Related link: http://www.sockpuppet.org/tqbf/log/2005/06/how-about-dont-be-evil.html



If you are thinking of getting a CISSP security certification, read this essay by Thomas Ptacek (you know who that is, don't you?). Here is a quote: "a certificate that is held by less than 10% of the most respected practitioners in the industry, but that is held by more than 90% of third-string consultants and entry level IT secops, lacks some credibility."


He might be a bit harsh, since his judgement seems biased by his personal perspective, but - you know what? - he has a point. So far, I am pretty happy that I avoided this cert.


3 Comments

funkatron
2005-06-20 17:37:35
Why?
Can you explain why *you're* happy you've avoided it?
anton_chuvakin
2005-06-21 06:57:53
Why?
Well, its a long story that has a chance of degrading into a rant :-) One of the reasons is that way too many of my friends will lower their professional opinion of me if I get it. An example is in order. I have a friend who was hired for a new job recently. One of the requirements was that he does not have a CISSP, since he was supposed to actually DO things, rather than talk ABOUT things. That was the perception that his boss had. There is nothing wrong with 'talking about things', but there is something wrong with talking if what you need is to do them :-)

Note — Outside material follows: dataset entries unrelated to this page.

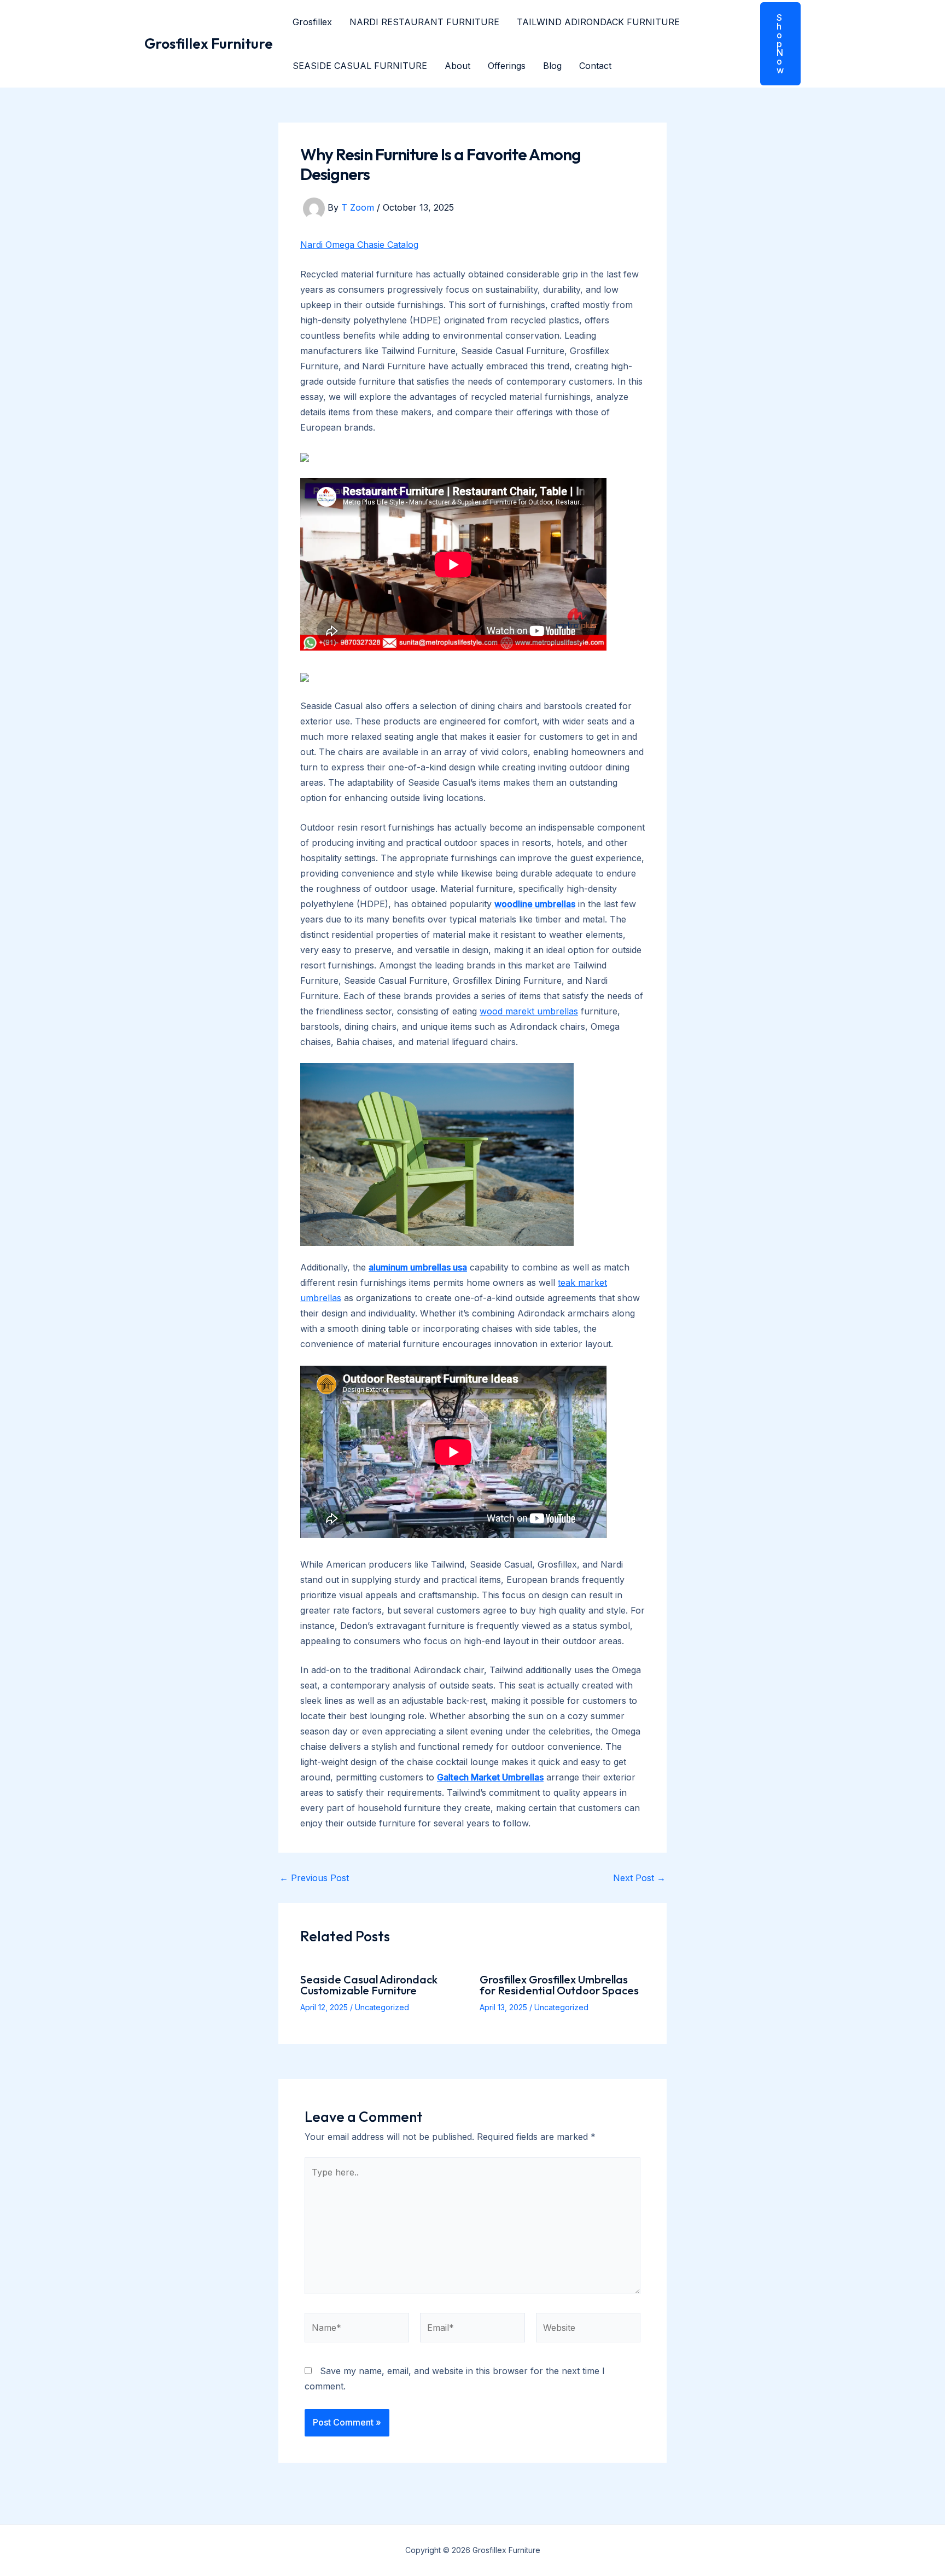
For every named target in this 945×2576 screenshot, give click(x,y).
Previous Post (314, 1877)
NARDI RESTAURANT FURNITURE (424, 21)
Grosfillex (312, 21)
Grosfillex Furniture (208, 43)
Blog (552, 65)
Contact (595, 65)
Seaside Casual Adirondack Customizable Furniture (369, 1984)
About (457, 65)
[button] (773, 43)
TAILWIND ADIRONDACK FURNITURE (598, 21)
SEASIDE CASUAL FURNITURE (360, 65)
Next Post (639, 1877)
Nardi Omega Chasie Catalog (359, 244)
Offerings (507, 65)
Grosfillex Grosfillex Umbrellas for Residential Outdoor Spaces (559, 1984)
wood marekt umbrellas (529, 1011)
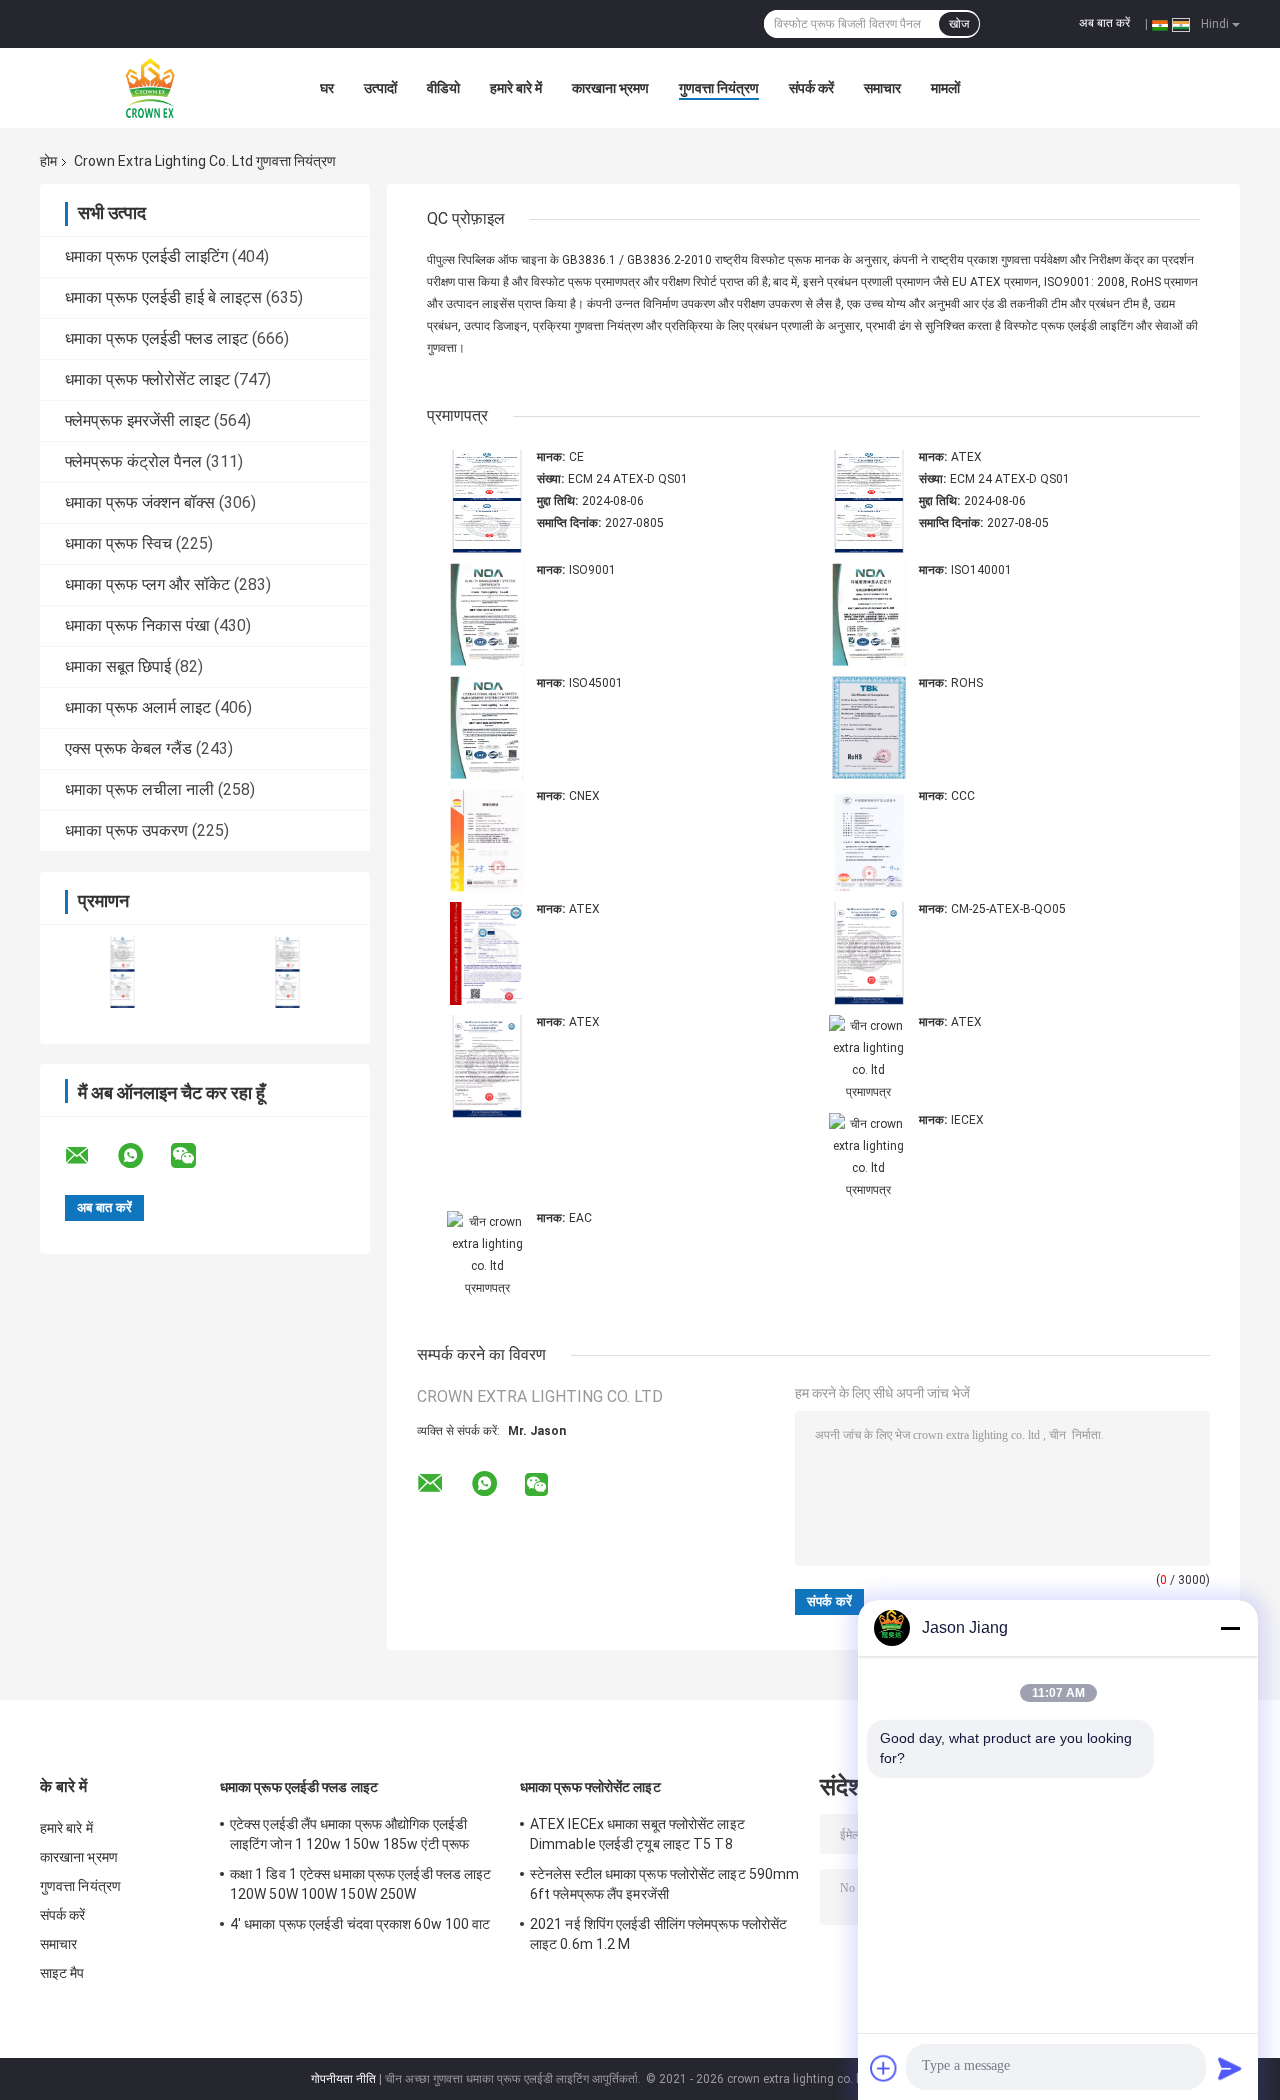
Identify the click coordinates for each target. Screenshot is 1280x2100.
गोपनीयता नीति (343, 2079)
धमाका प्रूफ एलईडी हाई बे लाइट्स (163, 297)
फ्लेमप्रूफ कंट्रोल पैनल (133, 461)
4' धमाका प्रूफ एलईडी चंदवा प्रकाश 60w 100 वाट (360, 1924)
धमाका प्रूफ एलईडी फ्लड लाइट (156, 338)
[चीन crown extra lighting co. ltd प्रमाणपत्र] (122, 971)
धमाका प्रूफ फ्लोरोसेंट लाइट (147, 379)
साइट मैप (62, 1973)
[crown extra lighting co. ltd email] (90, 1156)
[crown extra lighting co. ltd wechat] (196, 1156)
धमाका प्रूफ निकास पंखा (137, 625)
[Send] (1230, 2068)
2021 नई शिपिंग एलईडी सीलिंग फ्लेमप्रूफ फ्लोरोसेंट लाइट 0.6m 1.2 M (658, 1934)
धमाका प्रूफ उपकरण (126, 830)
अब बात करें (1104, 23)
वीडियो (443, 88)
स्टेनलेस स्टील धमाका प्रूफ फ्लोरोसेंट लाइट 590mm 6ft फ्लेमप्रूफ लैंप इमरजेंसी (664, 1884)
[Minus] (1230, 1628)
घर (327, 88)
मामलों (945, 88)
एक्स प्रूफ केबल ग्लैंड (128, 748)
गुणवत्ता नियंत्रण (719, 88)
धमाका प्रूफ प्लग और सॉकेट (147, 584)
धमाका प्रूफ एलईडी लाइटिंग (146, 256)
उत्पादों (380, 88)
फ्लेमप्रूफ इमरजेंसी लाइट (137, 420)
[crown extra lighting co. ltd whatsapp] (143, 1156)
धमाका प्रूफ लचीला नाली (139, 789)
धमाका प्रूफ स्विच (118, 543)
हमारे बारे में (516, 88)
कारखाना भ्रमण (610, 88)
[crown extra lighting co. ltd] (150, 88)
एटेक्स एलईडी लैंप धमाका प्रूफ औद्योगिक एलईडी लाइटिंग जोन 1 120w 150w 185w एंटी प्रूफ (349, 1834)
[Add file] (884, 2068)
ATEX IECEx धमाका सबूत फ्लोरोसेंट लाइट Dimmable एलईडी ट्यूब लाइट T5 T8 (637, 1834)
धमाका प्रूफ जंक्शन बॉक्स (140, 502)
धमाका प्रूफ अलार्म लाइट (138, 707)
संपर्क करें (811, 88)
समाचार (882, 88)
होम (48, 161)
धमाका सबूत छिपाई (118, 666)
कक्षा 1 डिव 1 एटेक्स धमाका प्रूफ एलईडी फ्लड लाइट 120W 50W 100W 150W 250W (361, 1884)
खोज (959, 24)
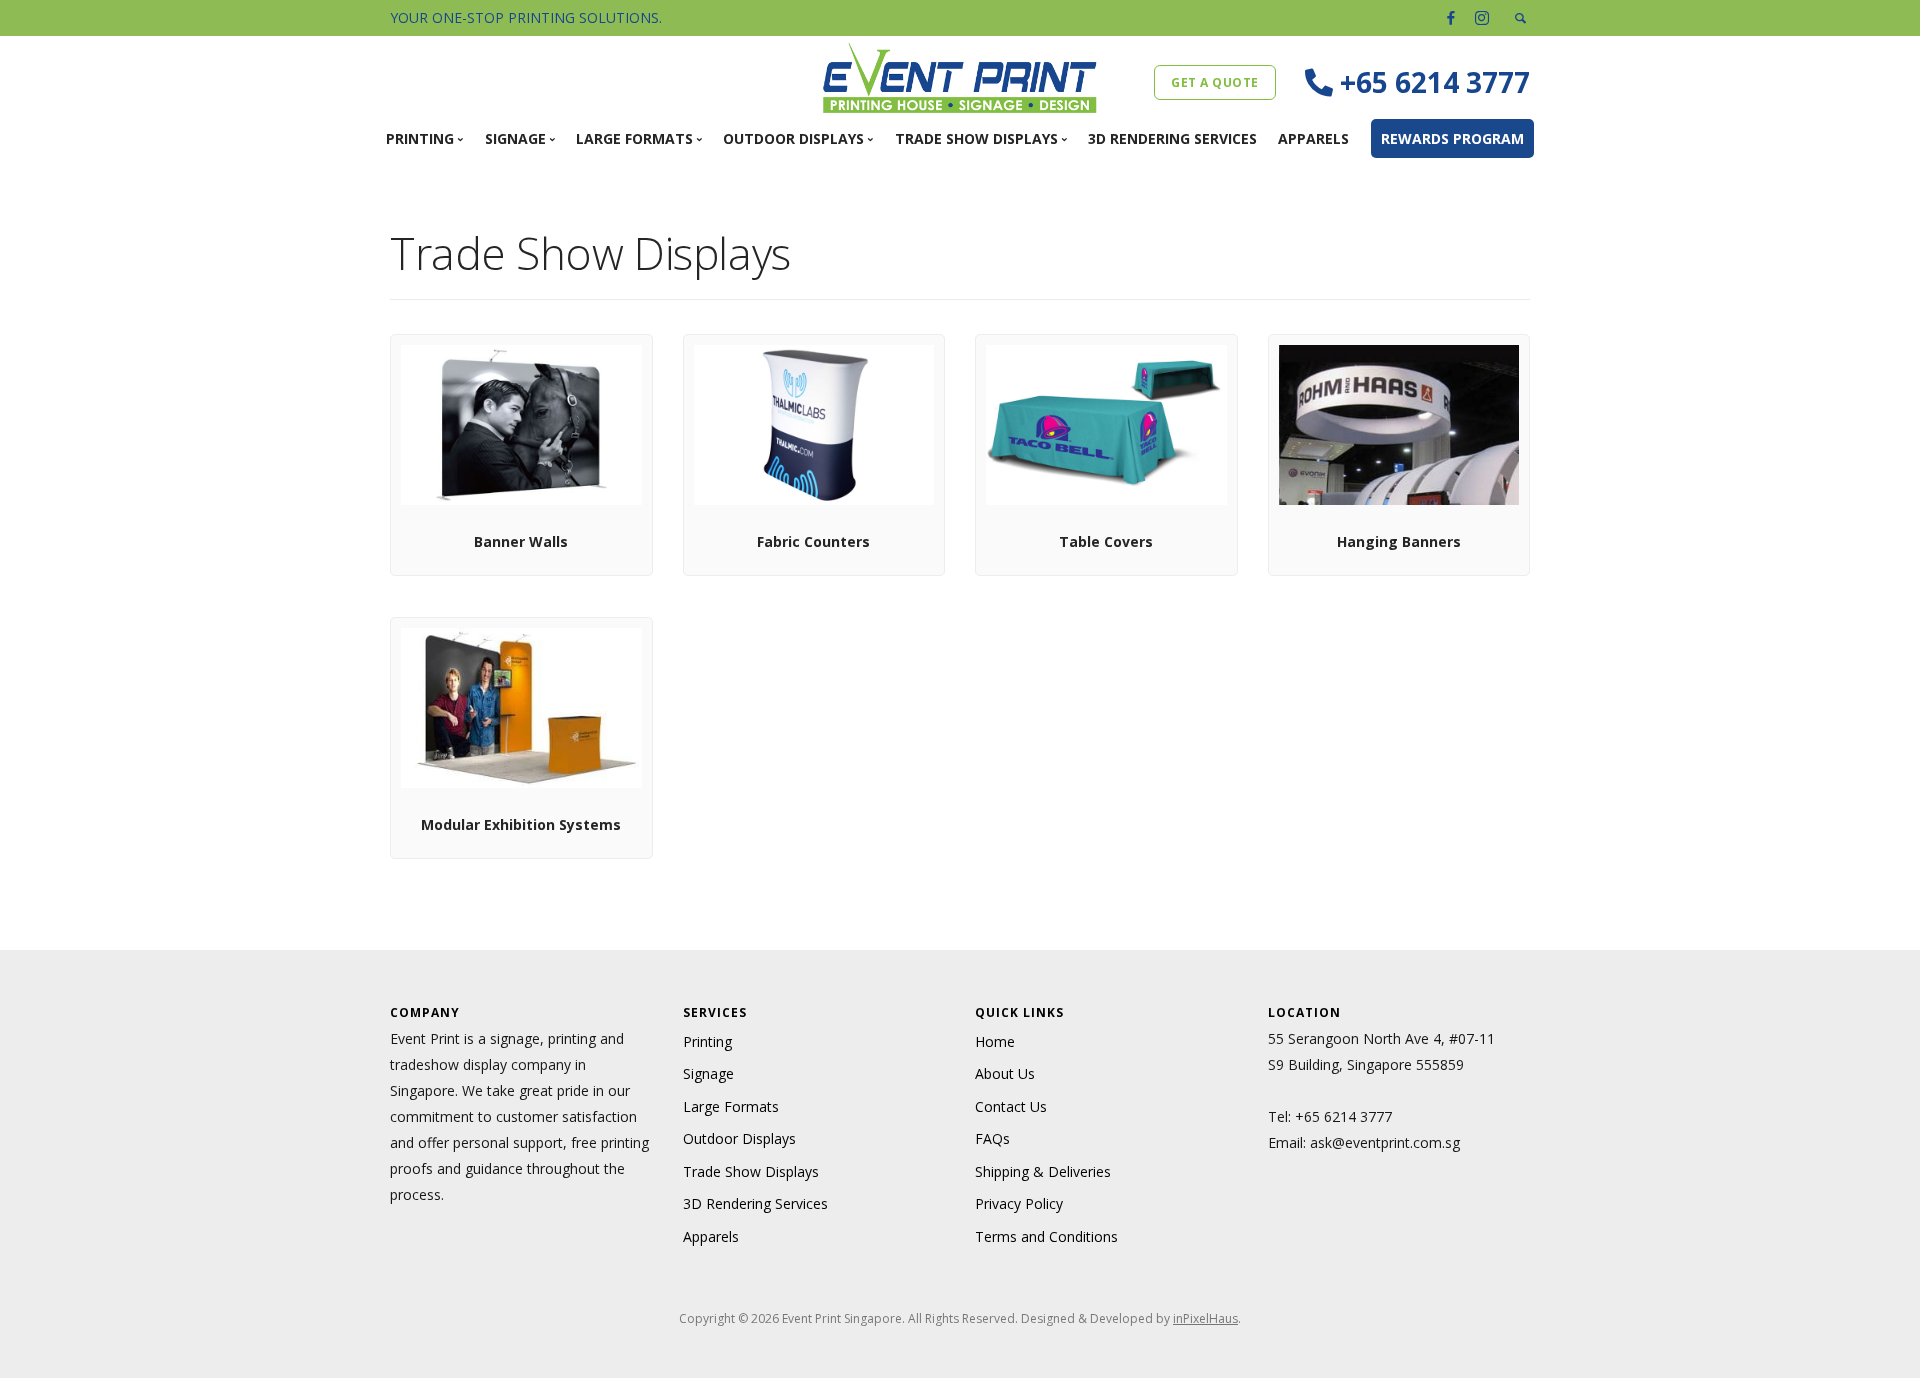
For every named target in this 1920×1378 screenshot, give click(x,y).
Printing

Email me if you want more details.

tmo9d
2005-06-22 00:08:34
Dead on
Although not a security professional, I've had similar experience. Back in Winter 2001 when the economy was in the bucket and getting worse, I could find a job for maybe four months. There were just too many programmers for each job that people were requiring Java certification or they would just throw your resume into the can.


Now, the Java certification is useful if you want to try to guarantee the most minimal set of skills you can find. Really, the Java certification exams are just a cakewalk, if someone has certification it usually means that they can read and take tests. These tests rarely get into critical reasoning or problem solving (although I have heard the Cisco tests are legit).


Like you, I had a job interview about two years back where someone mentioned that they almost DIDN'T hire me because I had listed my Java certs on my resume. I've since removed them - certifications are a waste.